| Work to be completed |
Print nothing except the lines of the listing below from the line with "[EZ-AD TV on instagram] (1438, 899)" to the line with "Back to top of the page (78, 2072)", each exactly as written, both ends included.

| Exercise data |
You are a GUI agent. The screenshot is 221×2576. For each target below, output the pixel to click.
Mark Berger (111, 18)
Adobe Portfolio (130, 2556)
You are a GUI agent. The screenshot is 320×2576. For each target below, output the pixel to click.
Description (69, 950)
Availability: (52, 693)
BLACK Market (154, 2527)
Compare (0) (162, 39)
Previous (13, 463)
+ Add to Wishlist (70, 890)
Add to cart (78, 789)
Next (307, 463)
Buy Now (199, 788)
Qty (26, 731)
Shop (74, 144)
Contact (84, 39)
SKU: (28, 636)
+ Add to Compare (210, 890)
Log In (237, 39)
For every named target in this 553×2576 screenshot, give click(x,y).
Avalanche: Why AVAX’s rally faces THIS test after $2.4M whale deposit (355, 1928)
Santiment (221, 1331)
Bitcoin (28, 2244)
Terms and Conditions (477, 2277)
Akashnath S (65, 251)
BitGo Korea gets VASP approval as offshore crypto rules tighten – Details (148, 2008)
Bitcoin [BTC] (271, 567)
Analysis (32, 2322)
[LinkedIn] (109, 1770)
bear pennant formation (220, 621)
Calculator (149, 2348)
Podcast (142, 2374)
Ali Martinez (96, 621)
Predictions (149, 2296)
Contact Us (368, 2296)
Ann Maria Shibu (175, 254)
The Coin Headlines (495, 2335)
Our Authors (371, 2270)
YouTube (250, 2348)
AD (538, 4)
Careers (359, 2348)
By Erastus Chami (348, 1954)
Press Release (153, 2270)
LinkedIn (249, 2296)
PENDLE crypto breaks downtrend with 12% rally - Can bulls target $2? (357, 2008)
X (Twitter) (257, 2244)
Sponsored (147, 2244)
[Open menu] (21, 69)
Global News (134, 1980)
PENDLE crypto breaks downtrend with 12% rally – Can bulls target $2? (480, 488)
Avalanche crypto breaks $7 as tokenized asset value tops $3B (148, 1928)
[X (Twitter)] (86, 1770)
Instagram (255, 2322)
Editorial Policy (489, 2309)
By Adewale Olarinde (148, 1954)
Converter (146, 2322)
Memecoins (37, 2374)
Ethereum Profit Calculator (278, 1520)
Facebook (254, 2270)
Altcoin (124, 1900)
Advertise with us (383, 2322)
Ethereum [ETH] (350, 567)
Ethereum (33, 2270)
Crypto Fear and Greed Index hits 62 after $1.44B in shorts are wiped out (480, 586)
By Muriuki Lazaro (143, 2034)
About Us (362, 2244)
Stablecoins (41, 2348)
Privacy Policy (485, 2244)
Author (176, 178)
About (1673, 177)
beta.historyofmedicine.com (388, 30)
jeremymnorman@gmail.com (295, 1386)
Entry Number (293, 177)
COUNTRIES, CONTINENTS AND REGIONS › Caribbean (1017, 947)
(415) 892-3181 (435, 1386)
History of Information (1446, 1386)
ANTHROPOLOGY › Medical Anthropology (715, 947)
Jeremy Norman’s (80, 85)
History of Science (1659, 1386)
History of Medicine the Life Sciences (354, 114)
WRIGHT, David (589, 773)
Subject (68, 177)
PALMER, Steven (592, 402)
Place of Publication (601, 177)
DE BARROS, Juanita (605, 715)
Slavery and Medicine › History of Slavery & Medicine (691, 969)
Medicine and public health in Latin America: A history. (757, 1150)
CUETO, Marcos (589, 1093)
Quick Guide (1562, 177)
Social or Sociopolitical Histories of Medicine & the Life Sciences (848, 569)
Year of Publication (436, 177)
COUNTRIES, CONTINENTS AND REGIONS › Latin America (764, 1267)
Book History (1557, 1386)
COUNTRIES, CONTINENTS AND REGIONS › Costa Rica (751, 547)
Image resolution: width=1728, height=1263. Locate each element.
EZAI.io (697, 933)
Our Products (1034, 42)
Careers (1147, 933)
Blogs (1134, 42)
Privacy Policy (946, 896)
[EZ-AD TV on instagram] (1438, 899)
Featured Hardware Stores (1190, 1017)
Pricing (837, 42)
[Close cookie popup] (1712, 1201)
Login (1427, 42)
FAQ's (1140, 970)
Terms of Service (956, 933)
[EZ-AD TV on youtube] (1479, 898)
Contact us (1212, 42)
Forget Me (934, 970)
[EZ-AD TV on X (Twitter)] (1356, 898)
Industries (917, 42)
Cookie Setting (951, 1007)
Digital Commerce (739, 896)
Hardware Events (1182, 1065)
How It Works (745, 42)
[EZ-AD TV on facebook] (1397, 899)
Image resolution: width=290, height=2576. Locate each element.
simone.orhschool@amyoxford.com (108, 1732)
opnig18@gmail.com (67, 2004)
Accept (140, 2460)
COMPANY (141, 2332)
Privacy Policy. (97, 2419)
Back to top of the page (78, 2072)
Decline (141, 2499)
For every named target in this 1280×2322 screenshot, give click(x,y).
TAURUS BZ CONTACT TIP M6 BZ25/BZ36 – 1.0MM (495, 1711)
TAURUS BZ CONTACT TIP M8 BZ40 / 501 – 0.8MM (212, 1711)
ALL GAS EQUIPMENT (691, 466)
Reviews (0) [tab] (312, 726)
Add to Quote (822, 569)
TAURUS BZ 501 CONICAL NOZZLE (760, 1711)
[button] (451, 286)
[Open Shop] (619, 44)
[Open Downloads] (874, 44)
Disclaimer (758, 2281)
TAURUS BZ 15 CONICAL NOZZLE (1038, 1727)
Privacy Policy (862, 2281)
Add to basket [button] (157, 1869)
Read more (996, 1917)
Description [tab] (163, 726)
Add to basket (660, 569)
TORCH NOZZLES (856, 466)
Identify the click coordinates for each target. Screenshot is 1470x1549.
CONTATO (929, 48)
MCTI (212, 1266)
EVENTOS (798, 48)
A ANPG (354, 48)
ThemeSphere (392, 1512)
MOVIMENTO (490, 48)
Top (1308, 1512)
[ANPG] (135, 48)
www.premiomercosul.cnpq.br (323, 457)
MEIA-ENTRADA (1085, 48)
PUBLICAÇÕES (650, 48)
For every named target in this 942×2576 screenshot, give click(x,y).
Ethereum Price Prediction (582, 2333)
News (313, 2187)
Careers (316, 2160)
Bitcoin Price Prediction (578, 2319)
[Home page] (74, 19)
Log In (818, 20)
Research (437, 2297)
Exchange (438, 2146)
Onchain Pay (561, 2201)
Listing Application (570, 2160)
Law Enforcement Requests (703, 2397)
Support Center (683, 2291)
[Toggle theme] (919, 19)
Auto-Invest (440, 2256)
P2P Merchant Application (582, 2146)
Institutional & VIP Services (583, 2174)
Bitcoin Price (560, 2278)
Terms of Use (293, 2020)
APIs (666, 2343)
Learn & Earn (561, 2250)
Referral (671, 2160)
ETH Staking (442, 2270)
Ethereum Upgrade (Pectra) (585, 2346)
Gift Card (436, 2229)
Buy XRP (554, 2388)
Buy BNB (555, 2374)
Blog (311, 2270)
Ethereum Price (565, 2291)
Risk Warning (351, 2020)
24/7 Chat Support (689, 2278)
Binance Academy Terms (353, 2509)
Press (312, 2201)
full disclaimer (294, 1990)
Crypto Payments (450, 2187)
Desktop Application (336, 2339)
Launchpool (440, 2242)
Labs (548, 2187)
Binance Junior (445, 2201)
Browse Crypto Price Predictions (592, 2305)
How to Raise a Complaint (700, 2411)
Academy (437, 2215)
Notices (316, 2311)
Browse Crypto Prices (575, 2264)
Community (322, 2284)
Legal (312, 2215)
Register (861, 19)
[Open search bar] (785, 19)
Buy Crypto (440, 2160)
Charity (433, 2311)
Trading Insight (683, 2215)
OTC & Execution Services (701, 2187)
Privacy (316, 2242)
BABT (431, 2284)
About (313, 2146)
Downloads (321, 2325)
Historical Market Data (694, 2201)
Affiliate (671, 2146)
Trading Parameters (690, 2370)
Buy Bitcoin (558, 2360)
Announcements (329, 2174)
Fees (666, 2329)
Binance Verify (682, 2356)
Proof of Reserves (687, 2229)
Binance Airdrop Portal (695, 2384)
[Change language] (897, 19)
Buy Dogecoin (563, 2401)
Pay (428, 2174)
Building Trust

| Task solution |
[EZ-AD TV on instagram] (1438, 899)
Featured Hardware Stores (1190, 1017)
Pricing (837, 42)
[Close cookie popup] (1712, 1201)
Login (1427, 42)
FAQ's (1140, 970)
Terms of Service (956, 933)
[EZ-AD TV on youtube] (1479, 898)
Contact us (1212, 42)
Forget Me (934, 970)
[EZ-AD TV on X (Twitter)] (1356, 898)
Industries (917, 42)
Cookie Setting (951, 1007)
Digital Commerce (739, 896)
Hardware Events (1182, 1065)
How It Works (745, 42)
[EZ-AD TV on facebook] (1397, 899)
Image resolution: width=290, height=2576. Locate each element.
simone.orhschool@amyoxford.com (108, 1732)
opnig18@gmail.com (67, 2004)
Accept (140, 2460)
COMPANY (141, 2332)
Privacy Policy. (97, 2419)
Back to top of the page (78, 2072)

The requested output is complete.